After Collins has cheerfully undergone both an appendectomy and major leg surgery under primitive conditions in Chechnya, he recounts days spent in a hospital with other wounded rebel soldiers, "yelling and cheering at cheesy Hollywood action movies." Bruce Lee was "always a favorite"; one group of mujahedin discussed "what would happen if we had Bruce Lee on our side. Most of them were of the opinion that it would turn the tide of the war in our favor simply because the Russians would be too scared to fight Bruce Lee." ("Van Damme was always booed" for reasons that are never made clear.) The patients watch "Braveheart" many times, and "one Chechen fighter who had lost his arms would always jump up and demonstrate to all of us how he would swing a sword like Mel Gibson if he still had arms. 'Look, I'm so fast you can't see my hands,' he would say as he swung his stumps around."

Collins' own leg is eventually amputated during one of his respites in the U.S. It doesn't slow him down much, and soon enough he's headed back toward "the action." It's impossible not to admire Collins' astonishing physical courage -- I finally lost count of the hair's-breadth escapes recounted in "My Jihad," -- but it's also unnerving. There's a kind of imaginative poverty to Collins' capacity for risk-taking, a bit like that found in people who never get jealous. Of course, those who think too much often find themselves unable to act at all, and both cowardice and jealousy are unsavory emotions, but to be so limpidly violent as Collins requires almost a willed lack of self-examination and self-knowledge.

Perhaps this what soldiers are made of -- and young ones at that; Collins began to suffer more fear in combat situations once he got into his late 20s and had a son back in the U.S. But age does not seem to bring Collins much wisdom when it comes to his personal life. He blames the secrecy of his intelligence work for estranging his first wife (an American girlfriend who converted to marry him); the possibility that she got sick of a husband who spent long periods of time overseas trying to get killed, marrying another woman and needing to be wired money doesn't occur to him.

There are even more disturbing contradictions in "My Jihad." Collins describes his remorse after shooting, by necessity, an Azeri gangster who had been sent to assassinate him. The men's eyes meet, and Collins thinks: "He had been trying to kill me only a second earlier, but I knew it wasn't personal, and now I felt an incredible sense of compassion for him." Compassion he did not feel, however, for the Russian soldier who he stabs virtually in his bed during one stealth attack on a barracks in the Chechen countryside. "An older guy, with a scruffy face, he reeked of sweat, cigarettes, and vodka. I pull back his head, looked into his eyes, and cut his throat."

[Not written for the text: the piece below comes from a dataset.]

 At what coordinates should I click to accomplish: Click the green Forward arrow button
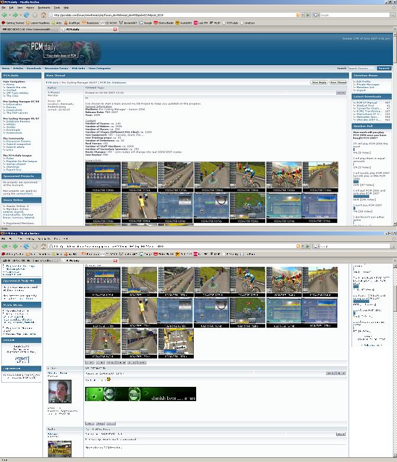[14, 15]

This victim, of course, belonged to a nation of people Collins refers to as "pigs." Collins doesn't seem to be aware that not all Russian soldiers in Chechnya perpetrate war crimes, that many of them are trapped in that nightmarish, dehumanizing conflict through no choice of their own, much as Collins' own father was in Vietnam. To kill with such cool dispatch, you must be able to reduce the victim to his membership in a fraternity of subhuman swine. Or perhaps it's just war, in other words "nothing personal." Why a hired killer merits compassion in this context and an enemy soldier doesn't is just the sort of paradox you must ignore to earn a place among the "strange few who knew war and loved it nonetheless."


By Laura Miller

Laura Miller is the author of "The Magician's Book: A Skeptic's Adventures in Narnia."